How are results monitored and communicated? Shaw’s corporate energy team tracks energy consumption per unit of production (usually square yards or pounds). Documentation of successful initiatives are picked up and replicated through quarterly meetings and website communications organized as a part of Six Sigma functions.
What are the tangible results to date (consumption, emissions, financial, etc.)?
During each month from July through December 2004, Mr. Zolkowski identified improvement opportunities that would yield about $1million annual savings. By February 2005, about $100,000 a year was being saved through completed projects, while projects totaling another $2 million in annual savings would soon be in place.
Who is the audience for the results?
Internally at Shaw, the vice president for manufacturing urges the general improvement of operational efficiency. While Shaw has not yet started cultivating an external audience for its energy management accomplishments, the company does note that the commercial market (offices, schools, healthcare, etc.) is increasingly interested in using building materials with less environmental impact-- including the energy used in production. Shaw is positioning itself to be responsive to this emerging market.
In what way have Best Practices and related U.S. Department of Energy resources contributed to energy management?
As mentioned above under “technical, managerial, and behavioral elements,” Shaw Industries’ energy team adopts plant assessment methods and BestPractices reference material developed by the U.S. Department of Energy.

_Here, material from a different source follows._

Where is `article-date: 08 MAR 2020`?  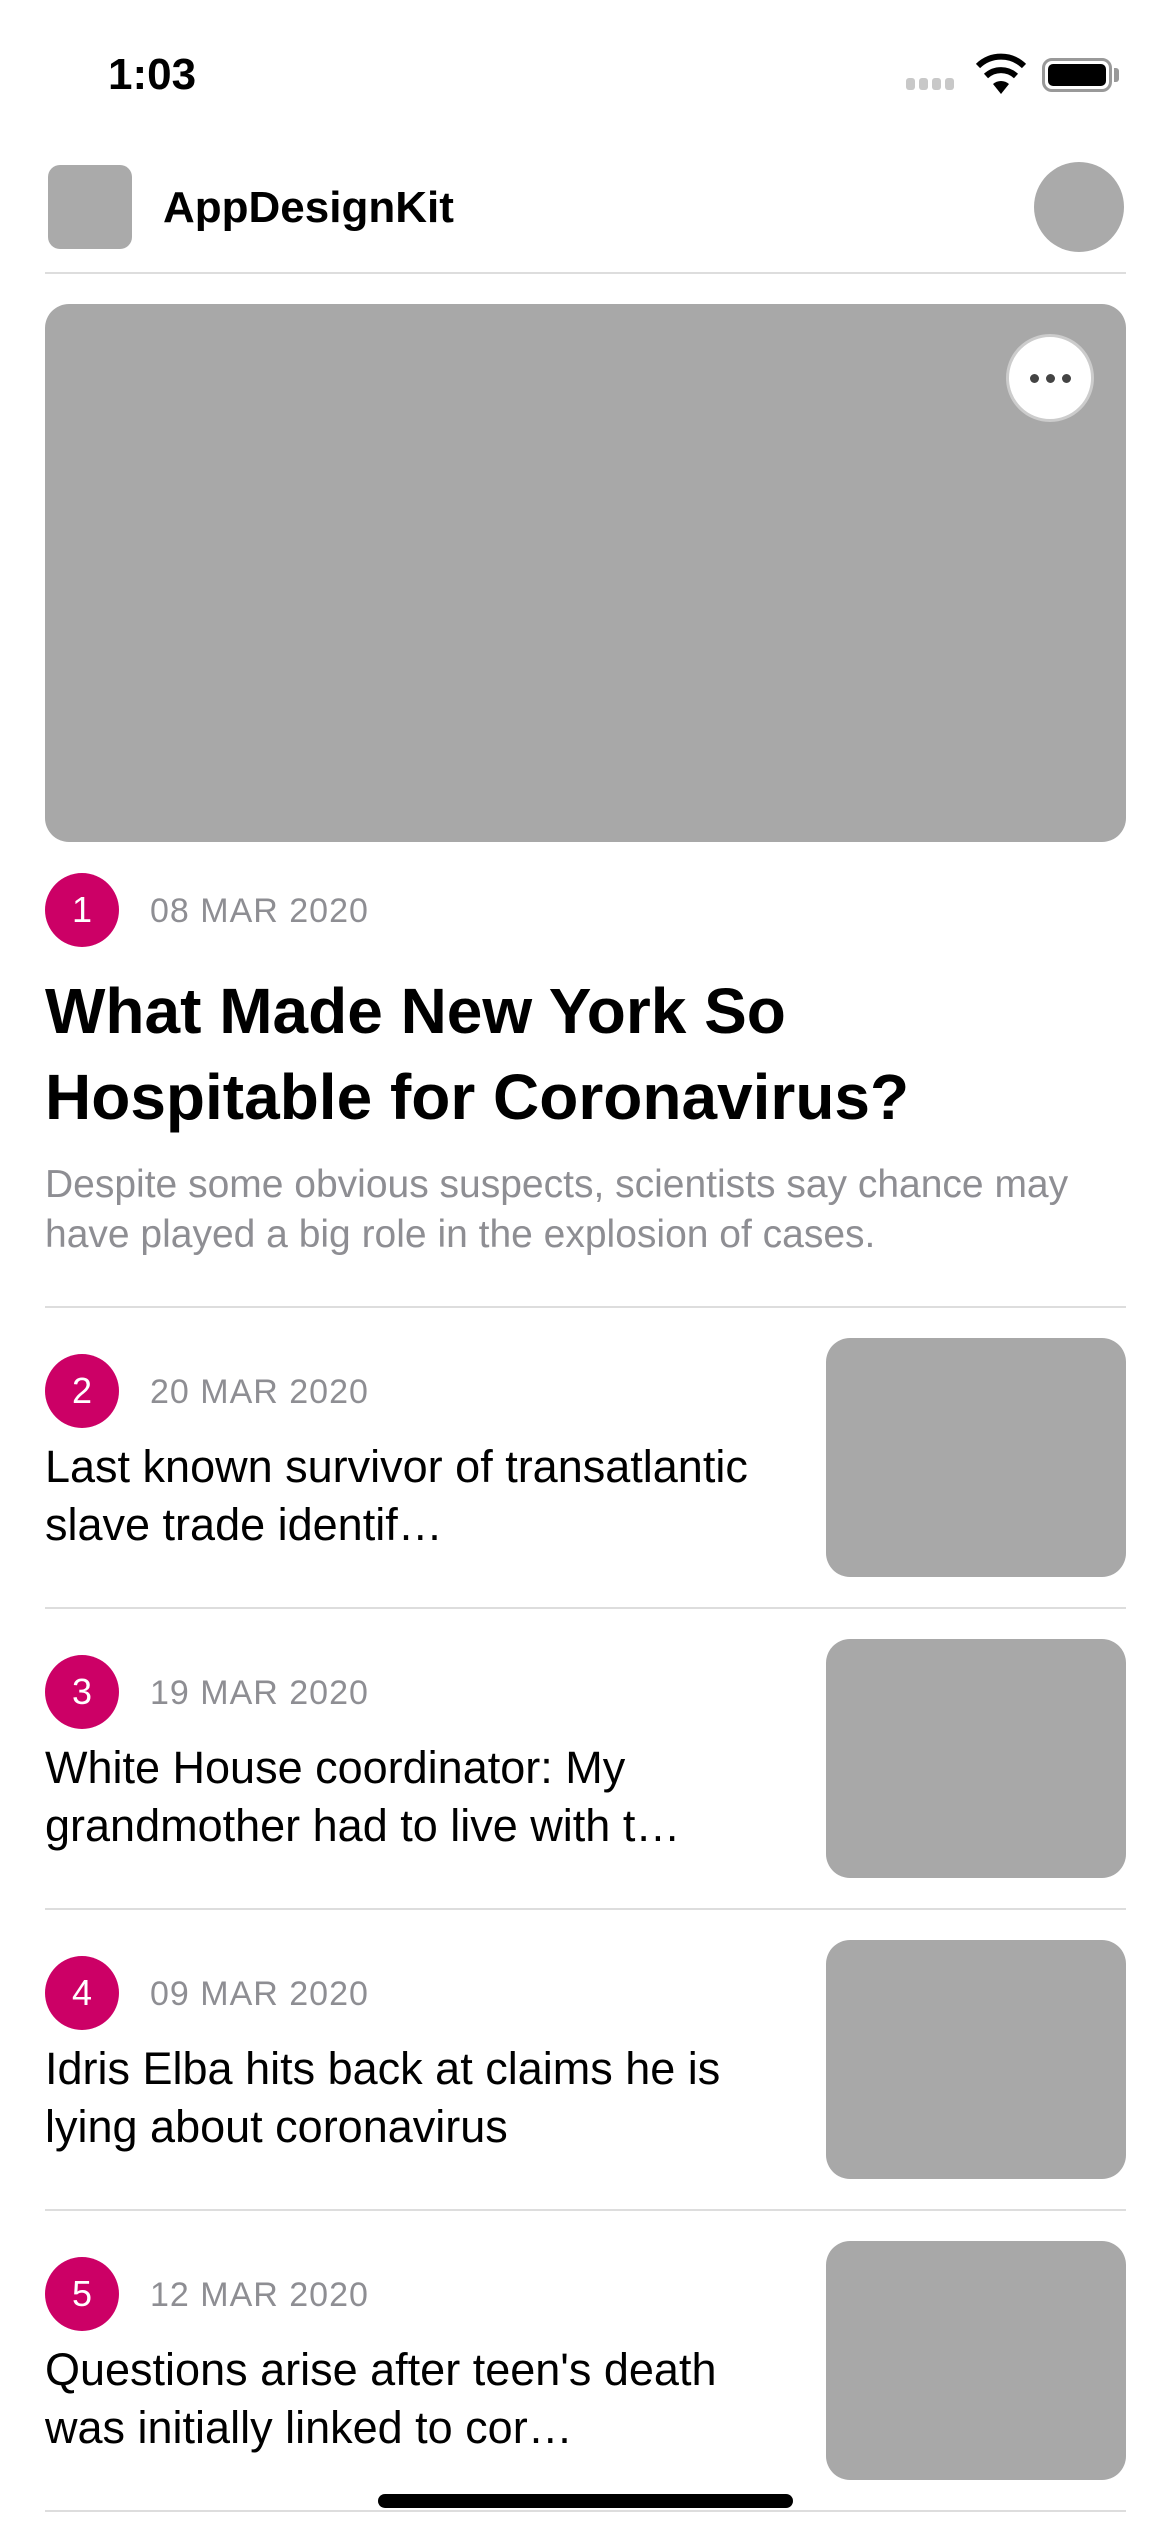 article-date: 08 MAR 2020 is located at coordinates (260, 911).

See www.eere.energy.gov/bestpractices.
What are the threats to the durability of the CEM effort, and how are these addressed?

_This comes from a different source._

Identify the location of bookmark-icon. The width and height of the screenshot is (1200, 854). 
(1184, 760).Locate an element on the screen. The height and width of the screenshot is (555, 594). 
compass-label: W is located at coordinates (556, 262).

Initial energy management efforts at Shaw Industries have captured most of the “low hanging fruit.” As energy cost issues grow, there will be more incentive to act on the recommendations made by the corporate energy team.
What remains to be done?
Some Shaw Industries facilities still await an initial assessment using the BestPractices methods championed by Zolkowski. Plants that have received an initial assessment need follow-up visits to help with implementation and evaluation. Six Sigma methods need to be applied to these facilities to monitor results. At this stage, Shaw Industries is getting better at sorting, prioritizing, and replicating energy-saving opportunities. Over time, project emphasis will shift from initiation to replication.